Shooting the Milky Way requires some of the darkest skies possible.
In a dark sky reserve, the moon alone will light up the entire night sky. So it is essential that you consider the moon phase to ensure that the moon does not ruin your shot.
I used this website to plan the dates for the trip around the new moon. This is when the moon is at its first phase and not visible in the night sky.
With little light from the new moon, the Milky Way's galactic centre will be at its brightest and most visible. As the moon approaches its full moon phase, getting a decent shot of the Milky Way will get much tougher.
The site also has an app for both iOS and Android in case you need to check the lunar cycle on the go.
Our trip was in August, towards the end of winter. It was a constant struggle against the cold, which went from a high of 12 deg C in the day to a low of -3 deg C at night.
If you are not accustomed to winter weather, I suggest bringing at least three layers of clothes to keep yourself warm. I would highly recommend four. Winter thermal wear, a thick jacket, a scarf and headwear are absolute necessities. The night time cold was exacerbated by windchill factors. A windproof jacket is also highly recommended, especially if you are shooting in the wilderness. Be prepared.
Another problem I encountered was that on colder nights when the temperatures hit below freezing point, my camera lens started fogging up, ruining my shots. An effective and cheap solution I found was to use rubber bands to hold hand warmers in place on my lens. Hand warmers can be found at most convenience stores during winter for about $2 a piece, they last for up to 10 hours depending on how cold it is.
A DSLR with full manual controls that can operate at high ISO settings is pivotal in capturing the Milky Way.
Due to the absence of light, a fast lens that can go to a maximum aperture of at least f/2.8 should be the bare minimum when shooting astrophotography.
Wide angle lenses are also ideal for framing the Milky Way in its entirety.
Since you will be shooting at shutter speeds close to 30 seconds, a good sturdy tripod is essential.
Try not to skimp when getting a tripod. The last thing you would want is for your pictures to be ruined due to camera shake in windy conditions just so you could save a couple bucks.
Definitely get one of these. Most of your time would be spent fiddling in the dark getting your equipment ready and framing your shot, you will need to be able to see in the darkness. You can purchase one for between $20 and $30 on Amazon.
Set your camera to manual mode so you have full control of your shot.

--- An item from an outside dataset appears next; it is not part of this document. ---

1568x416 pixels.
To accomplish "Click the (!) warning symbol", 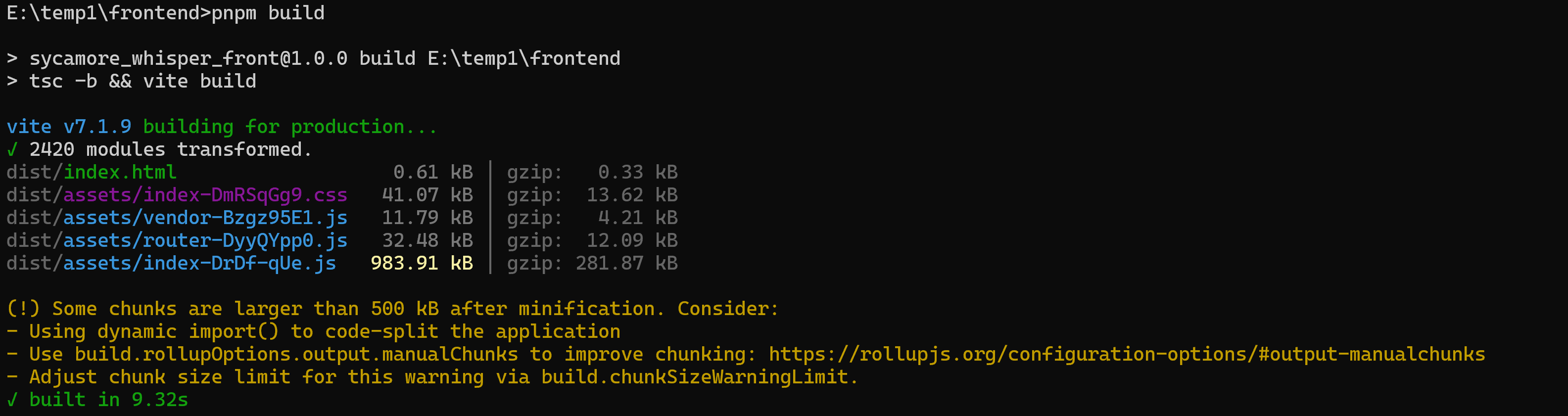I will [23, 309].
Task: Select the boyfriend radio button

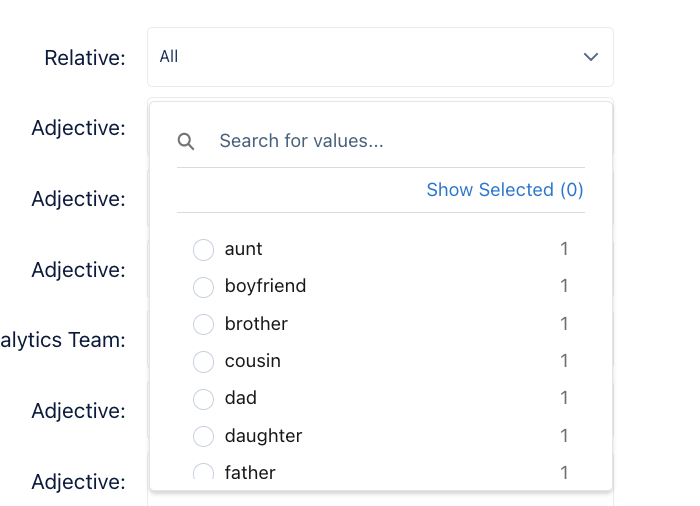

A general rule would be to set your aperture to f/2.8, ISO to 6400 and shutter speed to 30 seconds. When setting your shutter speed, a point to note is that you must obey the 500-rule to avoid star trails. As the stars are moving through the sky, a long exposure shot may result in the stars appearing as a line instead of a point. Just remember that 500 divided by the focal length of your lens is equal to the longest exposure in seconds before your stars start to trail.
Your results may vary depending on how bright or dark your scene is. Tweak accordingly so you get the right exposure. The first thing to adjust to get your desired shot will be the ISO value.
I generally use a white balance of 3900k as I feel that gives the resulting shot the most natural look. Don't worry too much about white balance, you can change this value when you edit the photograph on your computer.
Focusing in complete darkness can be difficult. The trick is to use your camera's live view mode, and try to focus on the brightest star you can find. You will want to be on manual focus to achieve this. Keep adjusting your focus ring until the star is a sharp, pin-point of light.
I also shoot my images in RAW to give me maximum flexibility when I edit my photographs later.
Editing Milky Way photographs vary from one individual to another. It really depends on what result you are going for. Some of my favourite astrophotographers like Michael Shainblum, Ian Norman and Mark Gee provide really insightful video tutorials on post processing their Milky Way images.
Good luck hunting for the Milky Way. I wish you clear skies ahead!